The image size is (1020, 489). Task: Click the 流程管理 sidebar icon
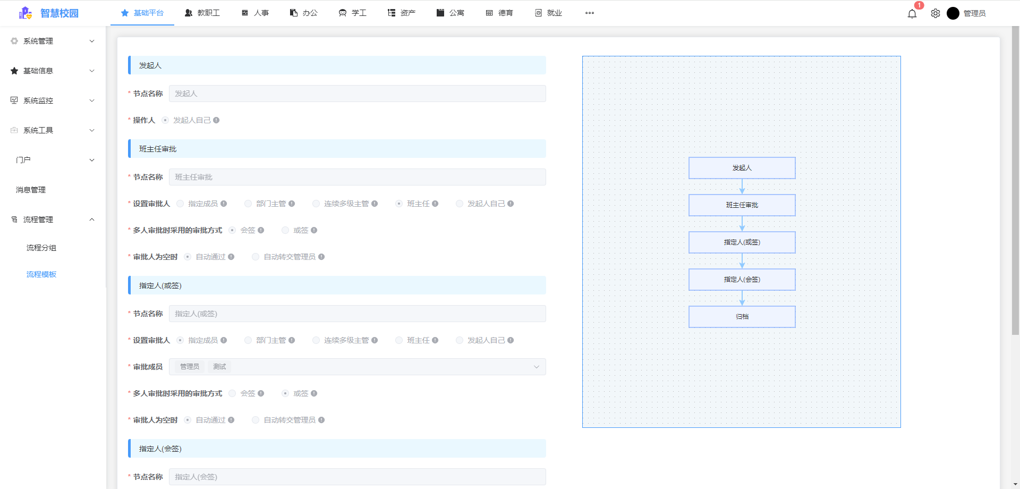click(14, 219)
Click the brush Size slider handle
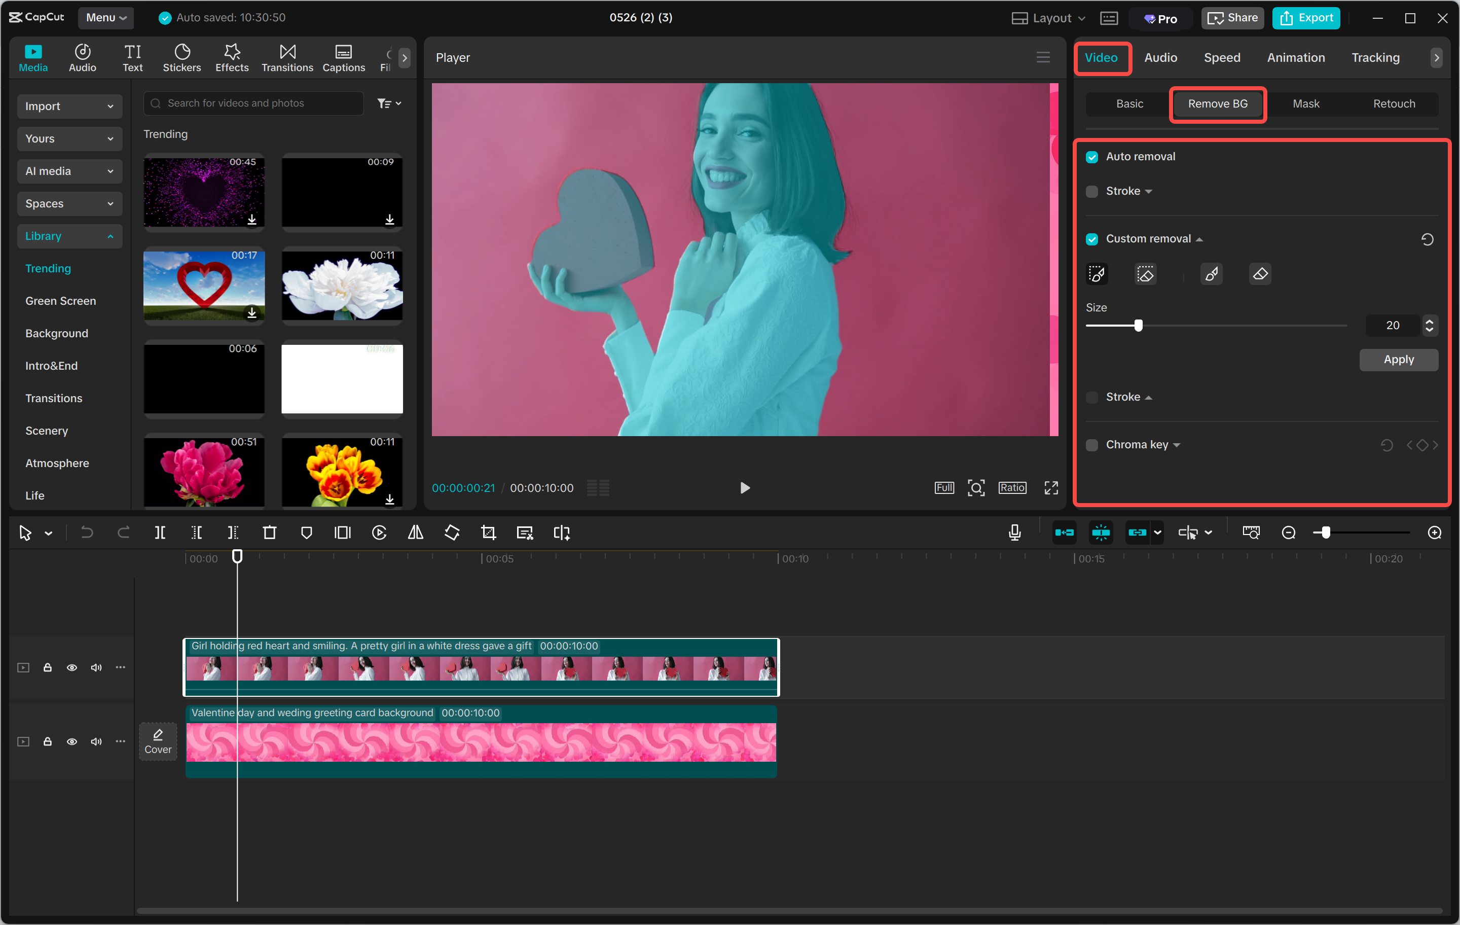 [x=1138, y=326]
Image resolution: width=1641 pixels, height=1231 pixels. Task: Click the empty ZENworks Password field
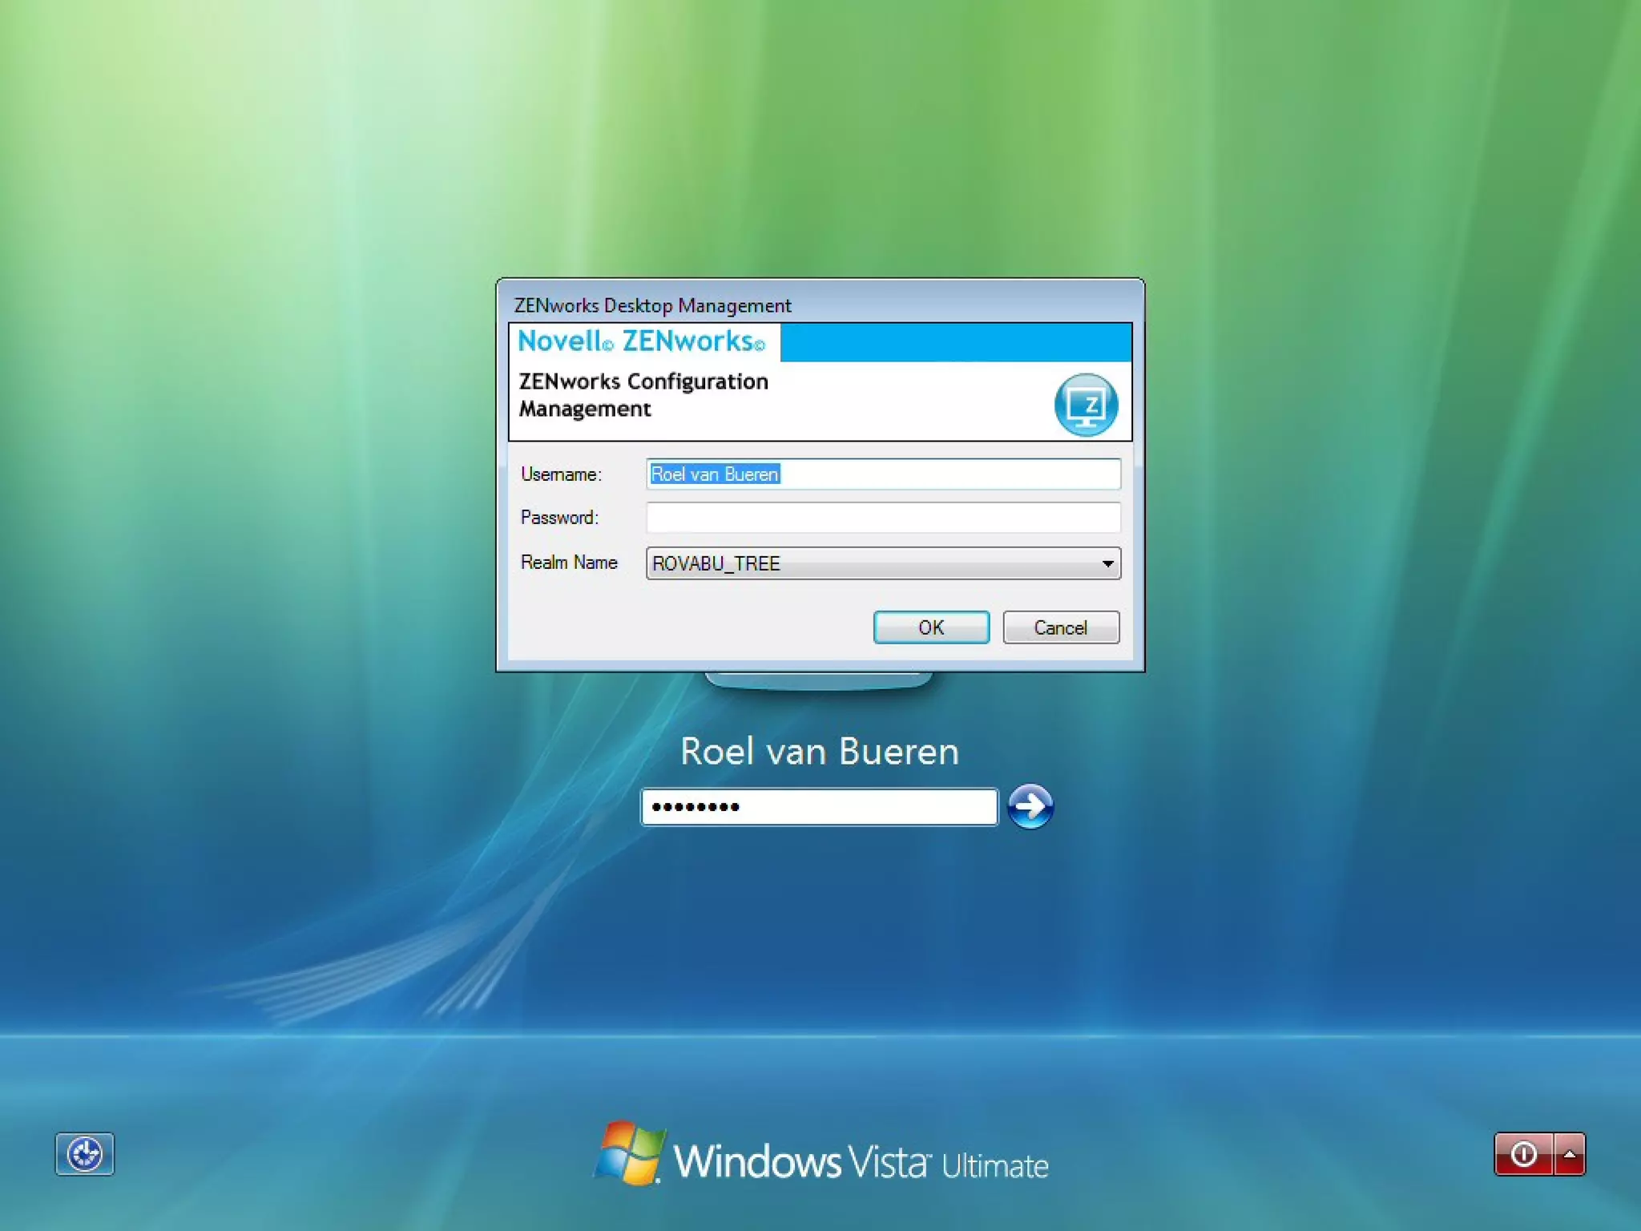click(x=883, y=518)
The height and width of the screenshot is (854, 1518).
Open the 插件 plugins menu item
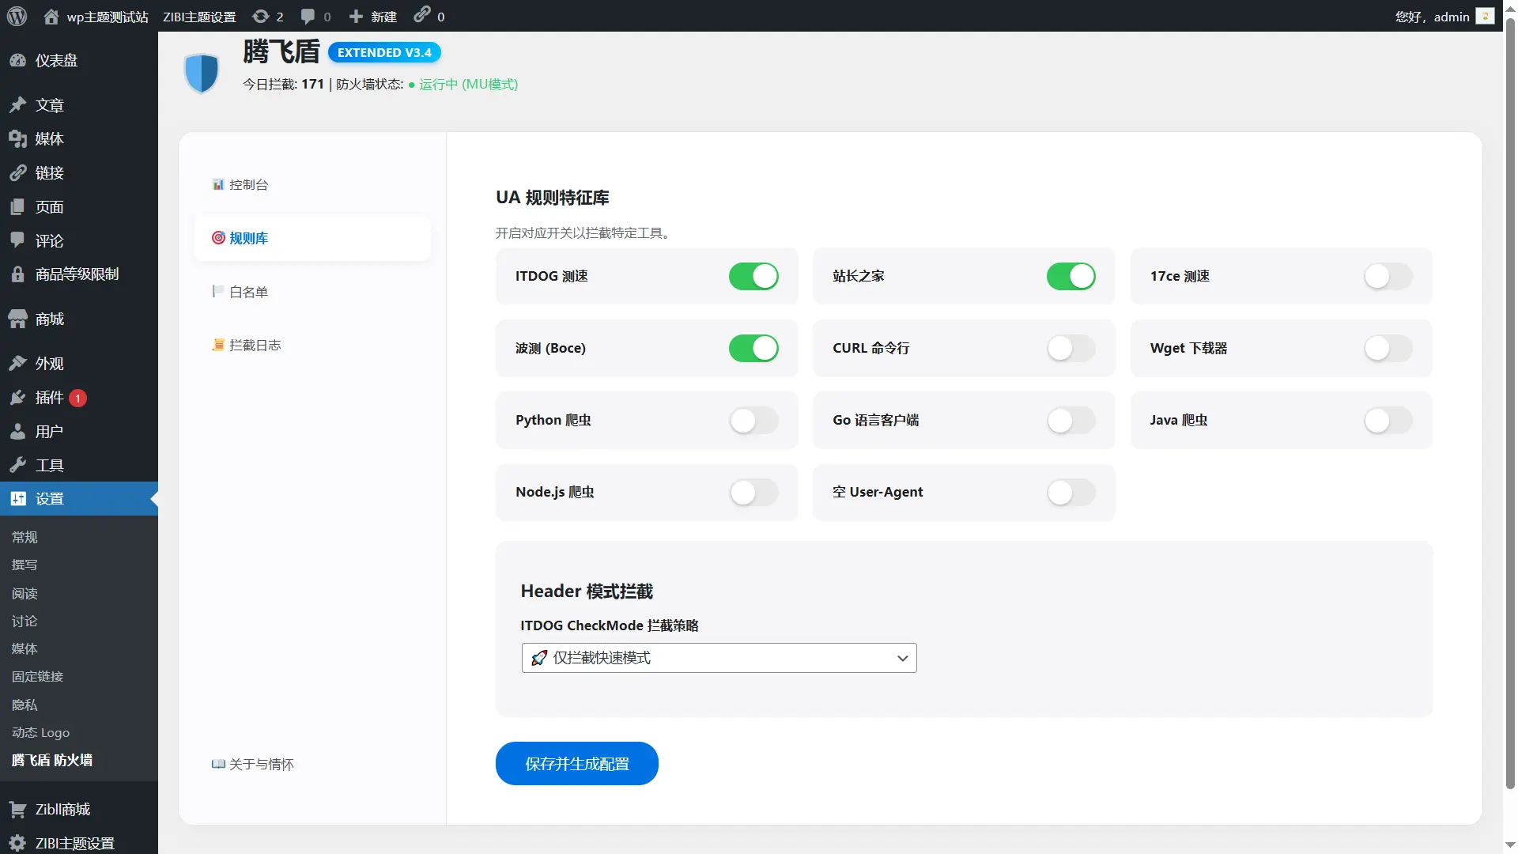(49, 398)
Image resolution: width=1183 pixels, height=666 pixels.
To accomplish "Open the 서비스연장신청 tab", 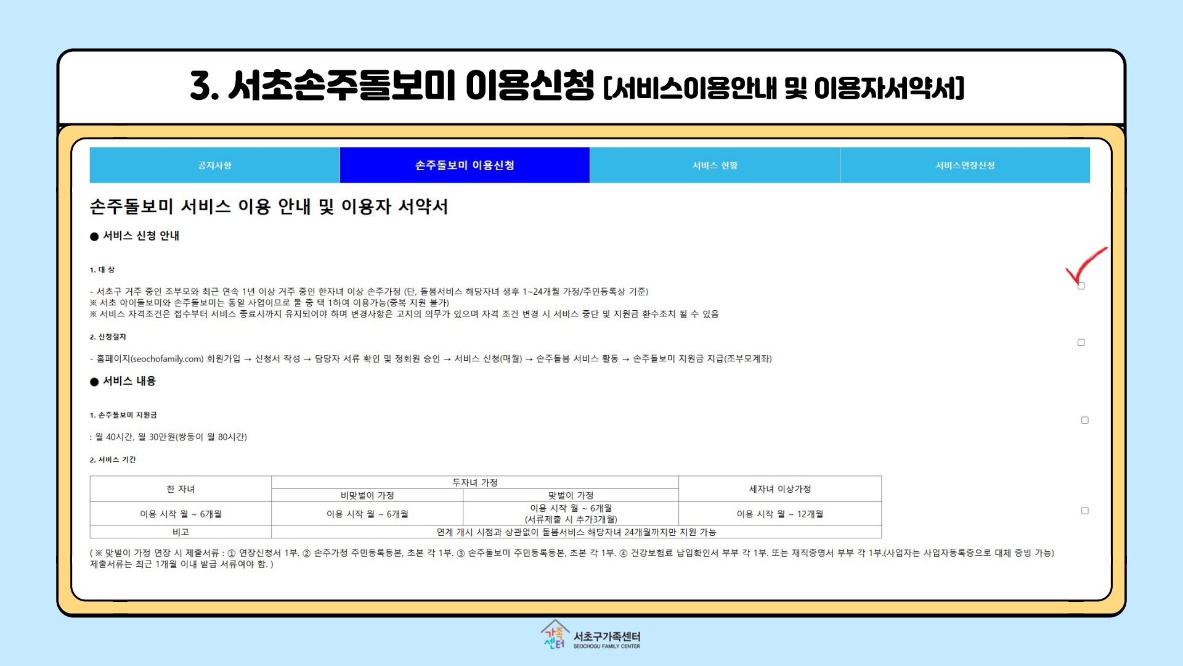I will [965, 165].
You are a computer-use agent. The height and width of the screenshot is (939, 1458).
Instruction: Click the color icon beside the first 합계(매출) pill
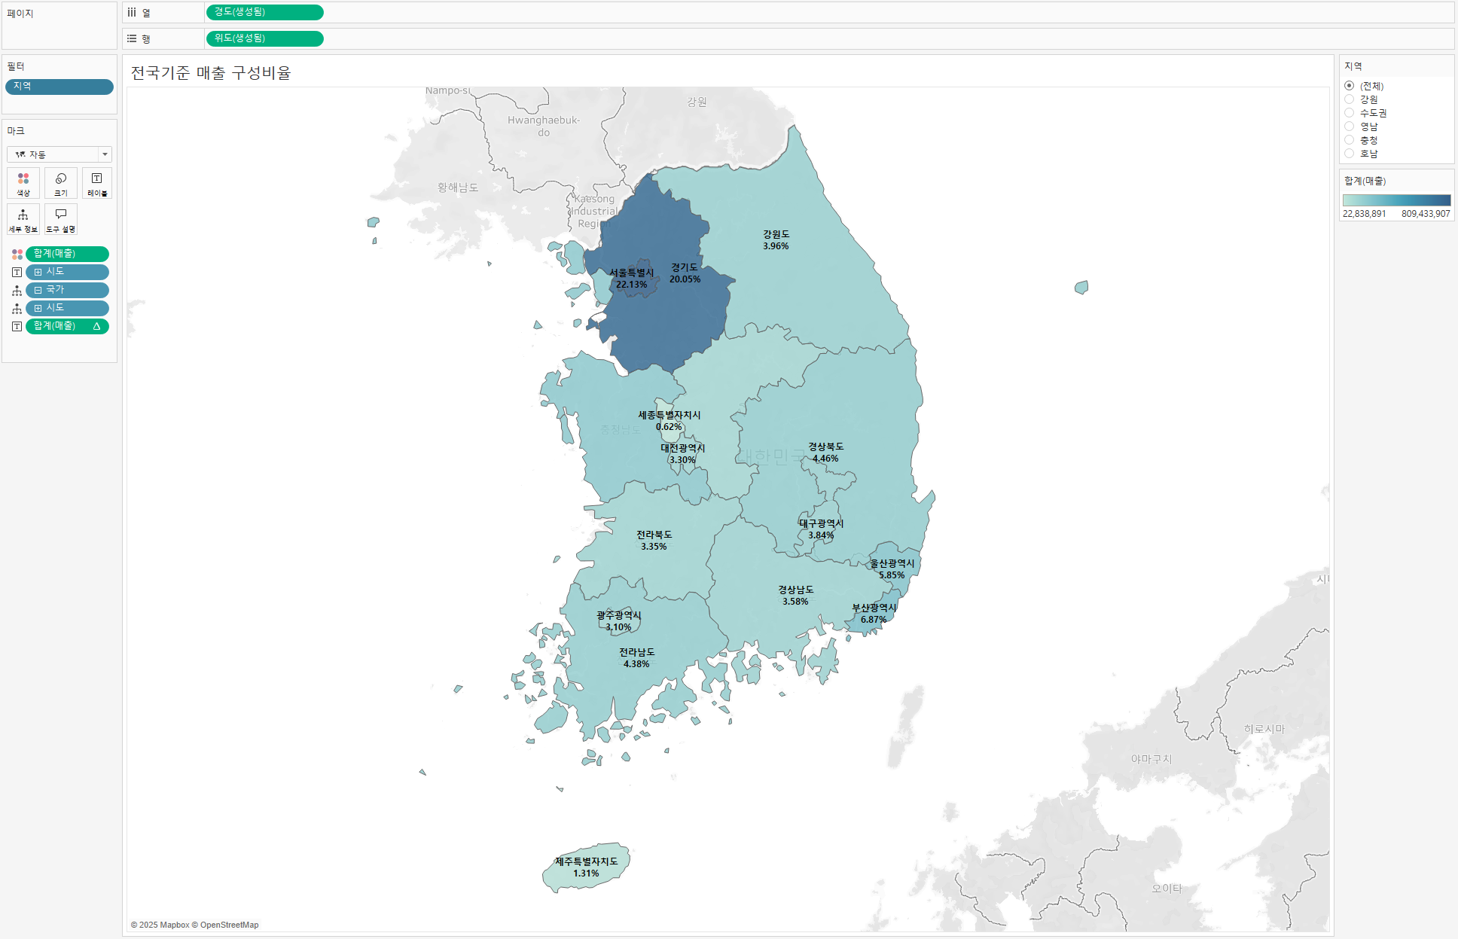coord(17,255)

------------------------------------

What lines in the listing above hold the string "screenshot"? List them.

The height and width of the screenshot is (854, 1518).
You are a computer-use agent. The height and width of the screenshot is (939, 1458).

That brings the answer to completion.